Section/Ruku 18 [Verses 148 to 152]: The Ka‘bah as the Spiritual Centre:
Chapter 2: (Al-Baqarah - The Cow)
(Revealed at Madinah: 40 sections; 286 verses)

1. Translation:

148 And everyone has a goal to which he turns (himself), so vie with one another in good works.
a Wherever you are, Allah will bring you all together. Surely Allah is Possessor of power over all things.

149 And from whatsoever place thou comest forth, turn thy face towards the Sacred Mosque.a And surely it is the truth from thy Lord. And Allah is not heedless of what you do.
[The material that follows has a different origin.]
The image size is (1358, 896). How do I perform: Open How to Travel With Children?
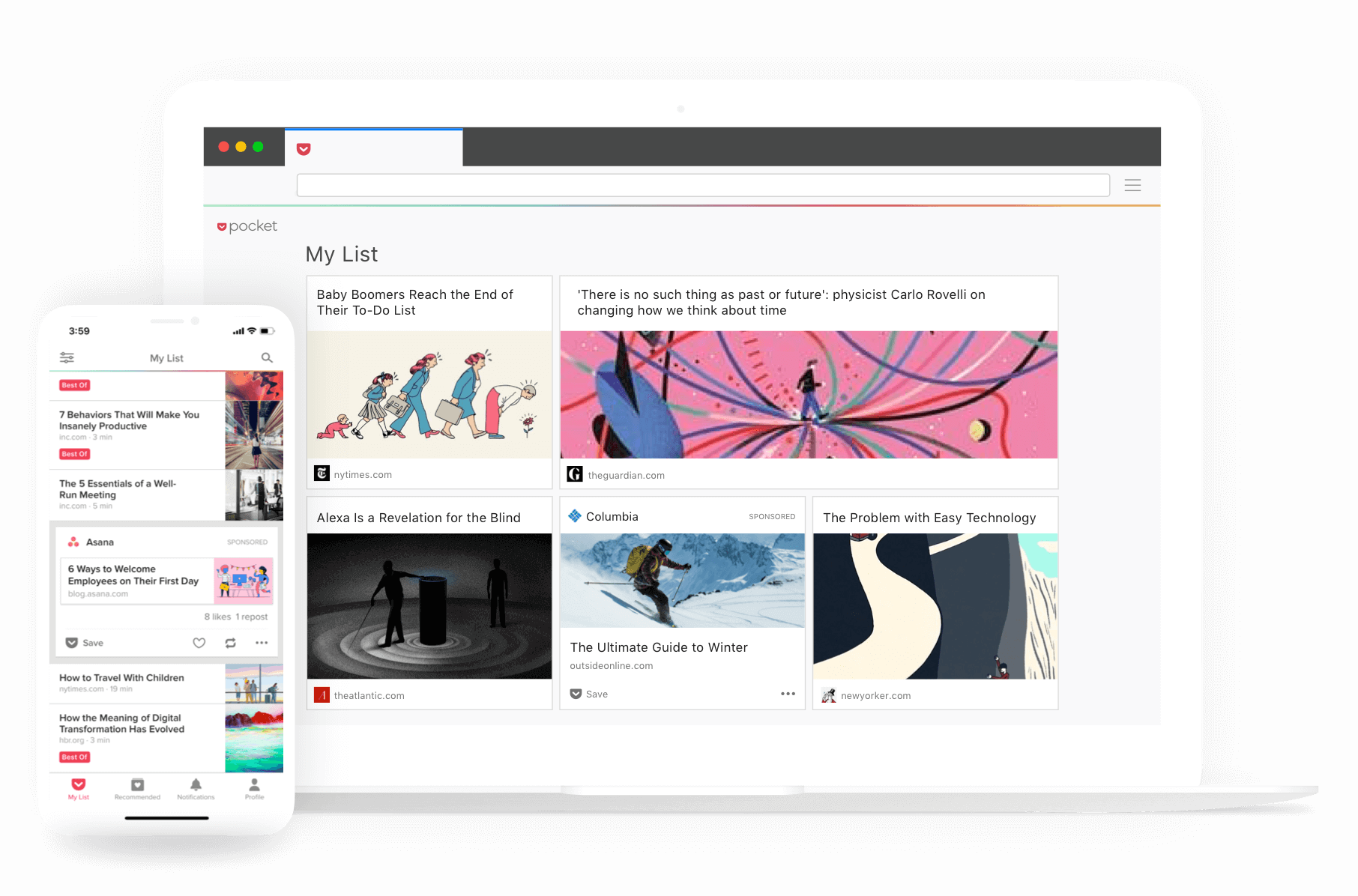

150 And from whatsoever place thou comest forth turn thy face towards the Sacred Mosque. And wherever you are turn your faces towards it, so that people may have no plea against you except such of them as are unjust — so fear them not and fear Me — and that I may complete My favour to you and that you may go aright.a

151 Even as We have sent among you a Messenger from among you, who recites to you Our messages and purifies you and teaches you the Book and the Wisdom and teaches you that which you did not know.a

152 Therefore glorify Me, I will make you eminent, and give thanks to Me and be not ungrateful to Me.a

 2. Commentary:

148a. In making the Ka‘bah the Spiritual Centre, the Muslims are told that their goal, as a nation, is to lead the world on to the greatest good. Their race is not a race for material benefits, a race for riches or power, but a race for the attainment of good and for the spread of good. As stated in clear words in v. 143, they are made leaders of the world, and this lead they are now told they must give in doing good, and hence they must vie with one another in doing good. In the words that follow — wherever you are Allah will bring you all together — they are told that they will be spread far and wide in the world, yet their goal must be one. The outward unity of the qiblah has a deeper meaning under it; it stands for their unity of purpose, as being a nation which strives after one goal, and it forms the basis on which rests the brotherhood of Islam; hence the saying of the Prophet: “Do not call those who follow your qiblah unbelievers” (N. under Kufr). [Back to verse 148]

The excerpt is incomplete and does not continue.